What Do Your Reading Habits Reveal About Your Personality?
A Literary Questionnaire by Robert McCrum
The United States Declaration of Independence famously states that it is a truth self-evident that “the pursuit of happiness” is “an inalienable right.” But how do you measure personal fulfillment? All over the world there are thousands upon thousands who, seeking that elusive state of perfect contentment, go to shrinks, therapists, and counselors of all persuasions, employ personal trainers, sit at the feet of mystical gurus, turn to religion, or listen, rapt, to meditation teachers on CDs and DVDs. Getting people to feel fulfilled is a highly profitable business.
Contentment is such a valuable commodity that we feel we ought to be able to measure it. There are so many variables—heredity and temperament, circumstances, the will to be happy, and so on—that no method has been able to do more than arrive at a vague approximation. In fact, most people most of the time, it seems, think themselves reasonably happy. Research indicates that if you ask people, anywhere in the world, and of all types and condition, to rate their happiness out of ten, the answer will be seven. We asked writers who are not psychologists to invent tests and questionnaires that might provide some new ideas about everyone’s search for that elusive condition: contentment.
—Mel Gooding
SIX TYPES OF READING FOR A BETTER KIND OF LIFE
By Robert McCrum
Romance: Lunatics, Lovers and Poets
Which book or poem would you most like to read in bed?
Name the English word you find most sensuous.
What’s your favorite novel?
Which book might you use for a seduction, Love in a Cold Climate by Nancy Mitford or Madame Bovary by Gustave Flaubert?
Would you rather have a date with Oscar Wilde (The Ballad of Reading Gaol) or Anita Loos (Gentlemen Prefer Blondes)?
Work: A Hard Day’s Night
Would you prefer to read:
Christopher Marlowe or William Shakespeare?
Emily Dickinson or Virginia Woolf?
P.G. Wodehouse or Henry James?
Walt Whitman or T.S. Eliot?
Ian Fleming or John Le Carré?
Identity: Who Goes There?
Would you prefer to be “Anonymous” or to use a pseudonym?

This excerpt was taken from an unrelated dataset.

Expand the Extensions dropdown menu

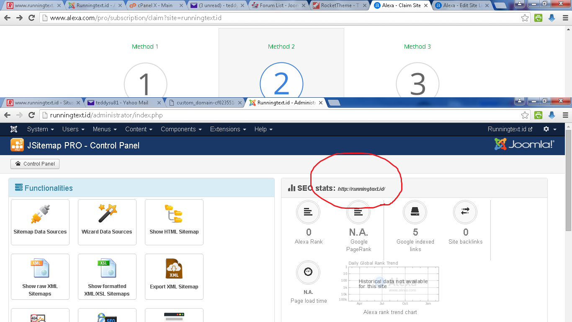(x=228, y=129)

In Shakespeare’s Hamlet, do you identify with Laertes or Horatio?
Would you rather meet William Thackeray’s Becky Sharp or Emily Brontë’s Cathy Heathcliff?
Which writers make you cry?
Do you prefer your writing paper to be lined or plain?
Which member of the crew of the Pequod in Moby Dick would you be?
Would you rather be a minor character in Oscar Wilde’s The Picture of Dorian Gray or in Thomas Hardy’s Jude the Obscure?
Solitude: No Man Is an Island
Would you prefer:
to read a stage play or a novel?
the seaside or the country?
to perform as Bottom or Coriolanus?
to play Prospero or Lear?
to be Mr. Darcy or Robinson Crusoe?
to parody a page of Dracula or one from On the Road?
When you reread Catcher in the Rye, do you
a) regret your teenage years?
b) turn to a long work of horticultural history?
c) think that J.D. Salinger is a weirdo?
d) book a flight to Manhattan?
Abroad: A Peak in Darien
What’s your favorite travel book?
Whose house, abroad, would you most like to visit?
Would you prefer to stay with Somerset Maugham in Villa Mauresque or with Winston Churchill at Chequers?
Choose between A Passage to India by E.M. Forster and Kim by Rudyard Kipling.
Choose between Heart of Darkness by Joseph Conrad and A Bend in the River by V.S. Naipaul.
Would you rather have a drink with Ernest Hemingway in Key West or an evening with Jack Kerouac in Greenwich Village?
Choose between Roughing It by Mark Twain and The Amateur Emigrant by Robert Louis Stevenson.
Ill Health: For Whom the Bell Tolls
Would you prefer to be treated by W. Somerset Maugham or Arthur Conan Doyle?
Would you prefer to have been D.H. Lawrence or John Keats?
When you’re under the weather, do you take comfort in a favorite novel or thrillers?
Choose between Frankenstein by Mary Shelley and Slaughterhouse Five by Kurt Vonnegut.
Would you choose to be visited in hospital by Hilary Mantel or Margaret Atwood?
Would you want your last conversation to be with Clive James or Christopher Hitchens?
Would you like to be read to by Stephen King or Anne Tyler?